Gene targeting strategy for B-hPD-1 plus/hCD28 mice.

A chimeric CDS that encodes human PD-1 signal peptide and extracellular domain, mouse PD-1 transmembrane and cytoplasmic domain was inserted right after mouse PD-1 ATG to replace the mouse PD-1 gene. The chimeric PD-1 protein expression will be driven by endogenous mouse PD-1 promoter, while mouse PD-1 gene transcription and translation will be disrupted.

The exons 2-3 of mouse CD28 gene that encode the extracellular domain were replaced by human counterparts in B-hCD28 mice. The genomic region of mouse CD28 gene that encodes cytoplasmic portion was retained. The promoter, signal peptide, 5’UTR and 3’UTR region of the mouse gene were also retained. The chimeric CD28 expression was driven by endogenous mouse CD28 promoter, while mouse CD28 gene transcription and translation will be disrupted.

PD-1 and CD28 expression analysis in wild-type C57BL/6 mice and homozygous humanized B-hPD-1 plus/hCD28 mice by flow cytometry. Splenocytes were collected from C57BL/6 mice (+/+) and B-hPD-1 plus/hCD28 mice (H/H, H/H) stimulated with anti-mouse CD3ε antibody (7.5 μg, i.p.) in vivo for 24 hrs (female, 8-week-old, n=1). Protein expression was analyzed with anti-mouse PD-1 antibody (Biolegend, 109104), anti-human PD-1 antibody (Biolegend, 329904), anti-mouse CD28 antibody (Biolegend, 102106), and anti-human CD28 antibody (Biolegend, 302912) by flow cytometry. Mouse PD-1 and CD28 were only detectable in wild-type C57BL/6 mice. Human PD-1 and CD28 were exclusively detectable in homozygous B-hPD-1 plus/hCD28 mice, but not in wild-type C57BL/6 mice.

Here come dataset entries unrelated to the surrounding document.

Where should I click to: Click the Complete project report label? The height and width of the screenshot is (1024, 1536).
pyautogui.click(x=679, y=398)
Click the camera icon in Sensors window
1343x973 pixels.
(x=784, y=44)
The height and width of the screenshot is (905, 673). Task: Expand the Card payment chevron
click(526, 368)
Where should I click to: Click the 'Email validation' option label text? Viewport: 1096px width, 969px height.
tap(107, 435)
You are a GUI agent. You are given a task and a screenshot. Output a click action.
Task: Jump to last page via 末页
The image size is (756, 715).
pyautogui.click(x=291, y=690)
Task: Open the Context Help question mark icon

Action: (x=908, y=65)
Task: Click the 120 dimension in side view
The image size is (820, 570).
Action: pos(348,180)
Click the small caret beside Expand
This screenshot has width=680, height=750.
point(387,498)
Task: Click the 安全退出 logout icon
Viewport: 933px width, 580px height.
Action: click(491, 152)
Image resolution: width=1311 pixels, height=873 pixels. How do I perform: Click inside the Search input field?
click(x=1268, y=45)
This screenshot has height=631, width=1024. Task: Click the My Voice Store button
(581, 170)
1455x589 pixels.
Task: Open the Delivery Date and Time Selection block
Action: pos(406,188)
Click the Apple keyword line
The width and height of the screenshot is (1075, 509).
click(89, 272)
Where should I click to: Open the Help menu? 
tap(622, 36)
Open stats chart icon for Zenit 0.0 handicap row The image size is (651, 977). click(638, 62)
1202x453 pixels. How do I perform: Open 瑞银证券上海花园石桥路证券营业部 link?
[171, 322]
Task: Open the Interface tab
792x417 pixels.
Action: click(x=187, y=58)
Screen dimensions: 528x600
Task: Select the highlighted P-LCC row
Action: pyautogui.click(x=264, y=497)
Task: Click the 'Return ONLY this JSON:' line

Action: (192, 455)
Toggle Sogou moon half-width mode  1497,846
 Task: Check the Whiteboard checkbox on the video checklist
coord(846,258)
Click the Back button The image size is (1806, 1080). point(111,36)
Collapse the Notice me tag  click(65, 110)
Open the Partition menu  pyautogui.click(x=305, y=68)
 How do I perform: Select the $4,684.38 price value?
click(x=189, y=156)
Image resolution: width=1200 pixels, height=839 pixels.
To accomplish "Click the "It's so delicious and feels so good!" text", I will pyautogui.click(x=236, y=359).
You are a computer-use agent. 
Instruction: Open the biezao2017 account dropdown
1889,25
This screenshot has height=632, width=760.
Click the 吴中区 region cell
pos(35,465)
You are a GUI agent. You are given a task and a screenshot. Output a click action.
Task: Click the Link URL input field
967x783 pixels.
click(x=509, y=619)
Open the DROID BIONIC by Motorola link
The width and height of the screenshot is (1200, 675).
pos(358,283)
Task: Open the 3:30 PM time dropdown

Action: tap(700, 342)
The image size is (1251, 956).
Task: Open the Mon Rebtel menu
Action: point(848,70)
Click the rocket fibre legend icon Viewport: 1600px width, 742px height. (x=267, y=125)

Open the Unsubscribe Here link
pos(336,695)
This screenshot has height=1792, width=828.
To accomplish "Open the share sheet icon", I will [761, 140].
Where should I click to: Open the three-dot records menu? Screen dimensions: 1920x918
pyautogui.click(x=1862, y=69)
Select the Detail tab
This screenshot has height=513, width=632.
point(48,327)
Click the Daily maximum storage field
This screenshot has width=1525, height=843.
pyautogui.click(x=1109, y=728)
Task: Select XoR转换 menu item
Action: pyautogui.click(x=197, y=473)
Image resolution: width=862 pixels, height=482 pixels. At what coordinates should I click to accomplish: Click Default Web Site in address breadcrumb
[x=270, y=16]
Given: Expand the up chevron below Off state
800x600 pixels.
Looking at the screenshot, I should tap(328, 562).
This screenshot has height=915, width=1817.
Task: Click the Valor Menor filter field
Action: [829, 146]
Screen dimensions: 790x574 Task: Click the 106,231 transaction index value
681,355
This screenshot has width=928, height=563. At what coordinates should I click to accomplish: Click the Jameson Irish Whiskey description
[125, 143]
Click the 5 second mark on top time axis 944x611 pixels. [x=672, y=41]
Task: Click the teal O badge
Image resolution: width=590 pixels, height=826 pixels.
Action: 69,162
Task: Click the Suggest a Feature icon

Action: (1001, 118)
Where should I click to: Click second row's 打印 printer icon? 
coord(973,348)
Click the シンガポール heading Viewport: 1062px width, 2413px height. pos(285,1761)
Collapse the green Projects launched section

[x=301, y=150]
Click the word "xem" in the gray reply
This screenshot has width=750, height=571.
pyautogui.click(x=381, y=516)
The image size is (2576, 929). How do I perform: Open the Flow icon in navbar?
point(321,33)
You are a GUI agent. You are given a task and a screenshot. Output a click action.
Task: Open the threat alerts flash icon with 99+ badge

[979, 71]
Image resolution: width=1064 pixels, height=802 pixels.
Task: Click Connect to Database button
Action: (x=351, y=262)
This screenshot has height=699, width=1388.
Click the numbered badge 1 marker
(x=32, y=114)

Frequency of leukocyte subpopulations in spleen by flow cytometry. Splenocytes were isolated from wild-type C57BL/6 mice and homozygous B-hPD-1 plus/hCD28 mice (female, 8-week-old, n=3). A. Flow cytometry analysis of the splenocytes was performed to assess the frequency of leukocyte subpopulations. B. Frequency of T cell subpopulations. Frequencies of T cells, B cells, NK cells, DCs, granulocytes, monocytes, macrophages, CD4+ T cells, CD8+ T cells and Tregs in B-hPD-1 plus/hCD28 mice were similar to those in C57BL/6 mice, demonstrating that humanization of PD-1 and CD28 does not change the frequency or distribution of these cell types in spleen. The frequency of leukocyte subpopulations in blood and lymph nodes of B-hPD-1 plus/hCD28 mice were also comparable to wild-type C57BL/6 mice (Data not shown).